# Getting over your baby daddy



## keljt1127

So everyone knows the main thing to do to get over your ex is to cut ALL COMMUNICATION off. 

No texting, no calling, nothing.


But with a baby involved , how do you get over your ex?
Obviously I am going to be seeing him alot during the week...and he txts me asking me how the baby is....

I feel like I will never get over him.:wacko:


----------



## x__amour

I didn't want to R&R, big hugs love. 
:hugs: :hugs: :hugs:


----------



## Leah_xx

:hugs:
Its hard at first I will admit that. But you have to do whats best. In the end it will get eaiser to move on even with a baby


----------



## 112110

I don't know I just kind of did was never sad about it, there's obviously some reason you aren't together remind yourself of that. You're doing what's best for right now. :hugs::hugs:


----------



## lauram_92

I have no communication with him :)
Buuuut, I think you just need to think about the reasons you are not together.


----------



## emmylou92

I didnt want to R&R. Big :hugs: hope things get easier for you. x


----------



## Julymom2be

I just recently broke up with FOB literally three days ago. He told me maybe we can work it out in the future, yeah shouldnt of even listened. Yesterday hd went to his ex's softball game and now she's writing on his FB calling him babe. Yeah I hate him. I just don't know what to do.


----------



## cabbagebaby

i didnt want to r&r but in my situation i'm still not over my ex even tho we split up in may and hurt me the worst possible way but :hugs:


----------



## Chrissy7411

I didn't want to R&R. 
:hugs:


----------

TASK STATEMENT >>
In the forum thread, what does the opening post call the main thing to do to get over an ex? The material has nothing to do with the forum thread above.

SUPPLIED INFORMATION >>
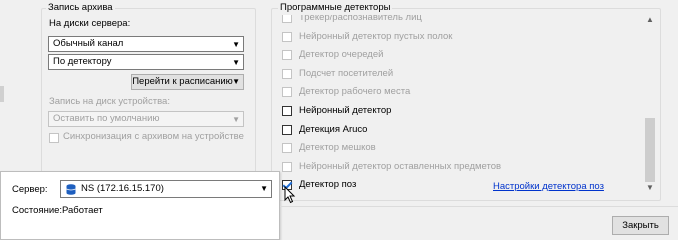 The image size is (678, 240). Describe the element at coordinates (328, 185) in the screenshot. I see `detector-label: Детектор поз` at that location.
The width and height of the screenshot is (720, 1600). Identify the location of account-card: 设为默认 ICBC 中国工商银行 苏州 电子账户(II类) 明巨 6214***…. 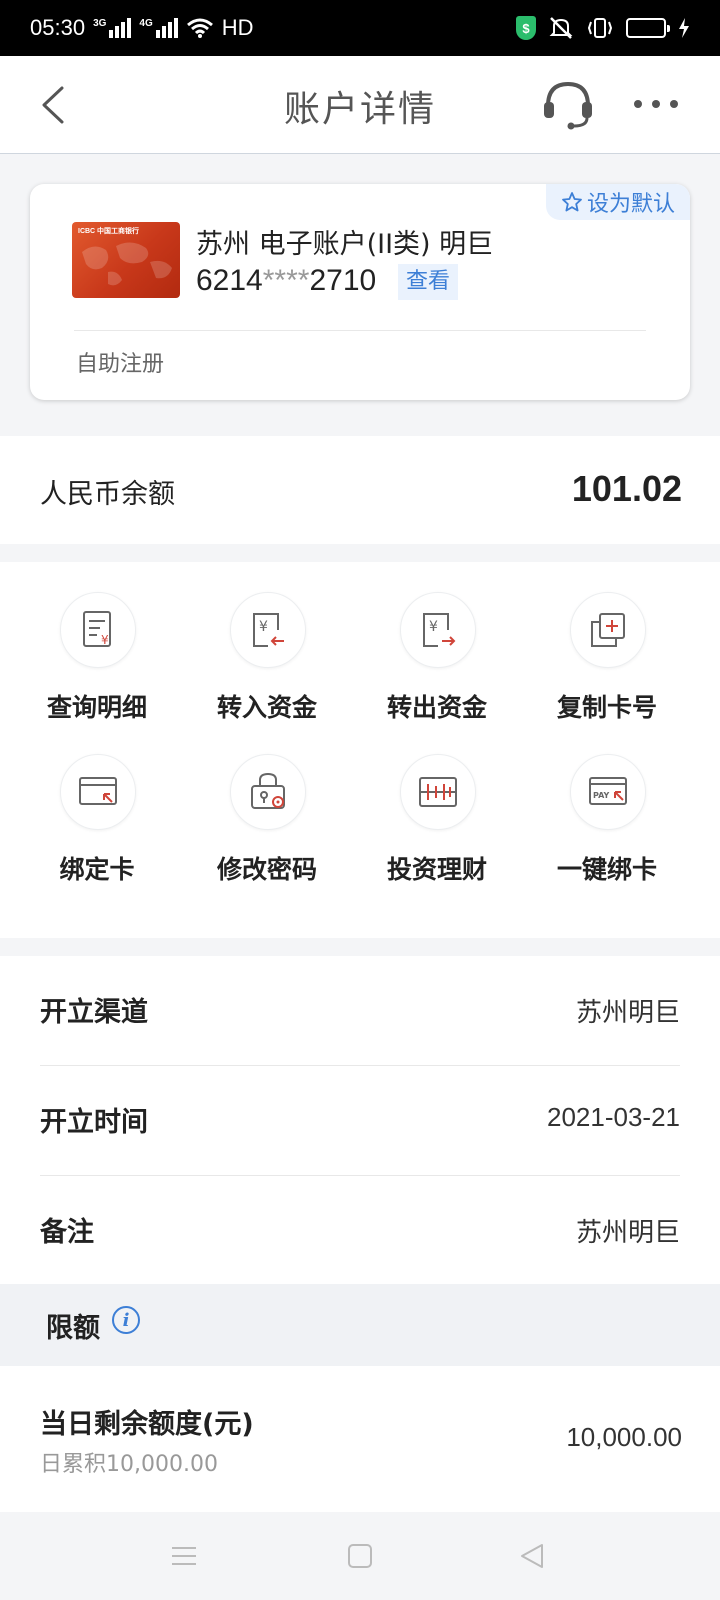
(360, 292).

TASK RESULT >>
Cut off all communication: no texting, no calling, nothing.